Мы говорили о Магде. Я показывала репродукции ее картин и сетовала на ее одинокую, трудную, возможно даже трагическую, жизнь. На что Гив сказал: «Ну, она встретила Ачарию, и они были вместе до конца. Что бы там ни было, разве это не удача?»
Магда, целиком преданная своему искусству, и Ачария, захваченный своими утопическими идеалами и политической публицистикой, казались мне двойной звездой – одна пересекает орбиту другой, но на расстоянии в световые годы. Мне на память пришел портрет ее мужа в спокойной, медитативной позе, с такой любовью и теплотой написанный Магдой. Я вспомнила о том, что Ачария писал после смерти жены друзьям, и о его письмах к ее сестре в Швейцарию; как после ее смерти он делал все для устройства выставки картин Магды в Лондоне, пытаясь спасти ее от забвения. Ачария писал другу:
Я хочу сохранить этот дом как мемориальную галерею Магды.
<…> Я хочу, чтобы ее <неразборчиво> выставки продолжались и ее имя не забывалось. Благодаря ей люди стали более дружелюбно относиться ко мне. Я пытаюсь закончить свою автобиографию <неразборчиво>, хорошо ли, нет, но Магда хотела этого. <неразборчиво> это будет запись на память[457].

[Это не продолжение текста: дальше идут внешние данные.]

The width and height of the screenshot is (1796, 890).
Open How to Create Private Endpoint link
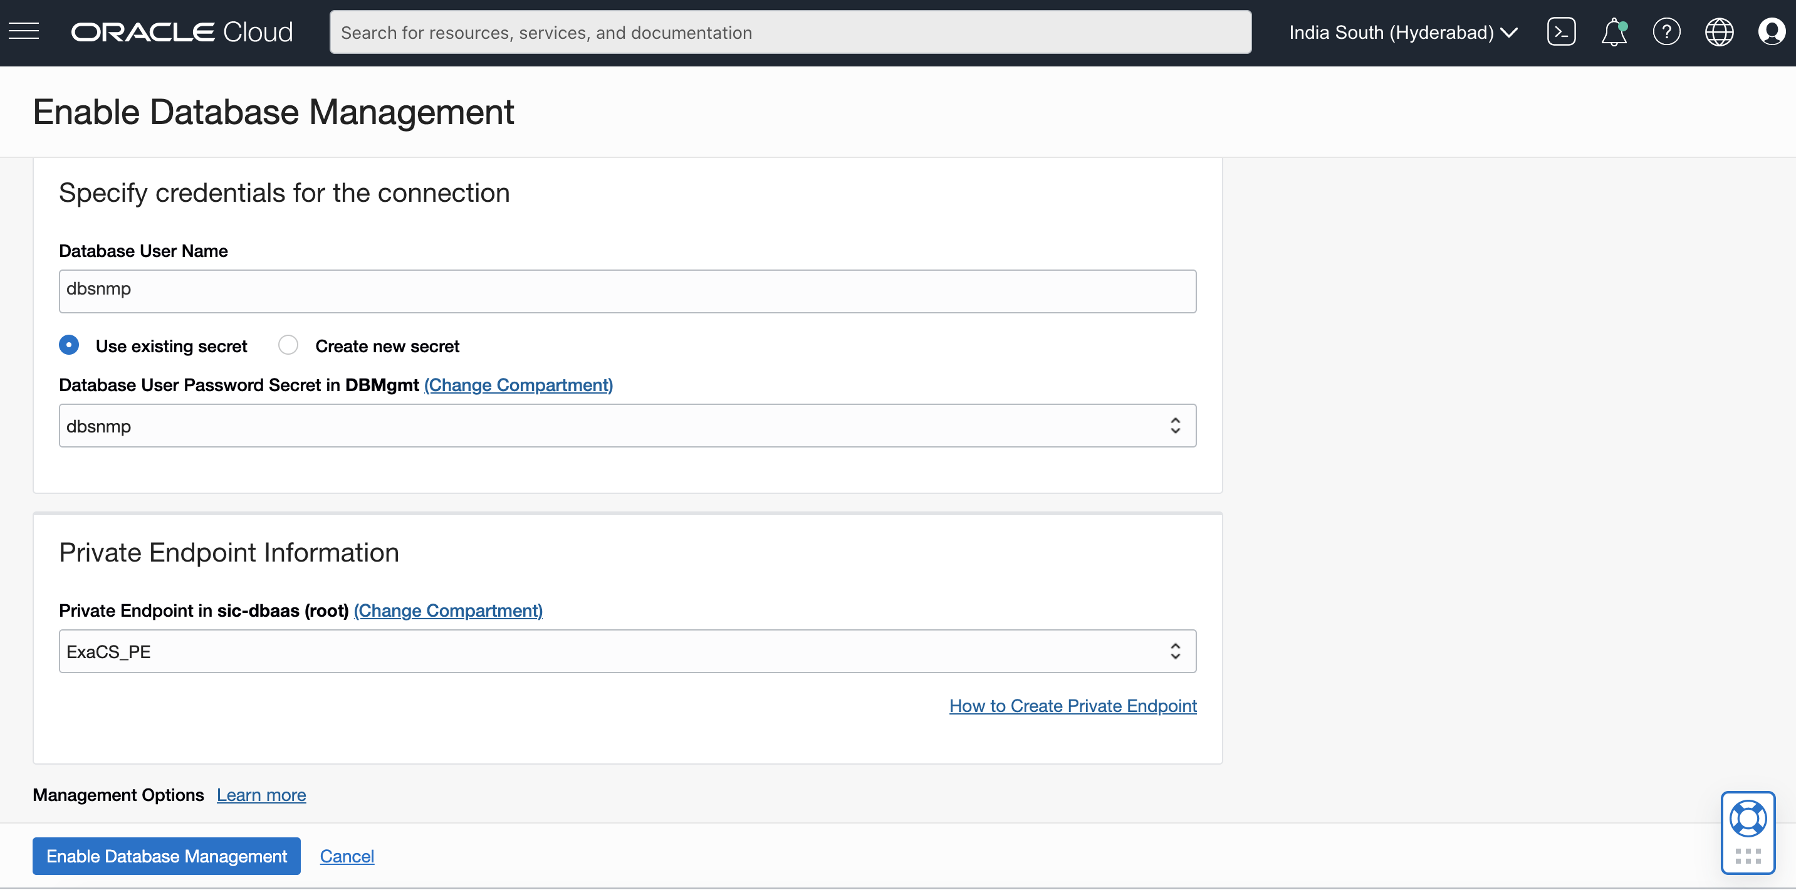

Многие биографы Ачарии с сожалением и недоумением отмечают, что после прибытия из Москвы в Берлин он отошел от активной борьбы за освобождение Индии. С этого момента они либо теряют интерес к его участию в политической жизни, либо вообще упускают его из виду, даже указывая неправильный год его возвращения в Индию и год смерти. Так, Ц. С. Субраманьям, самый авторитетный биограф Ачарии, отмечает с удивлением и разочарованием:
Его участие в освободительной борьбе и вклад в нее в этот период был на удивление весьма незначительным. Он прожил в Германии до начала 1935 года и еще 19 лет в Индии… Его жизнь закончилась в 1954 году, но его политическая деятельность, имевшая хоть какое-то отношение к движению за свободу, похоже, прекратилась за много лет до этого[458].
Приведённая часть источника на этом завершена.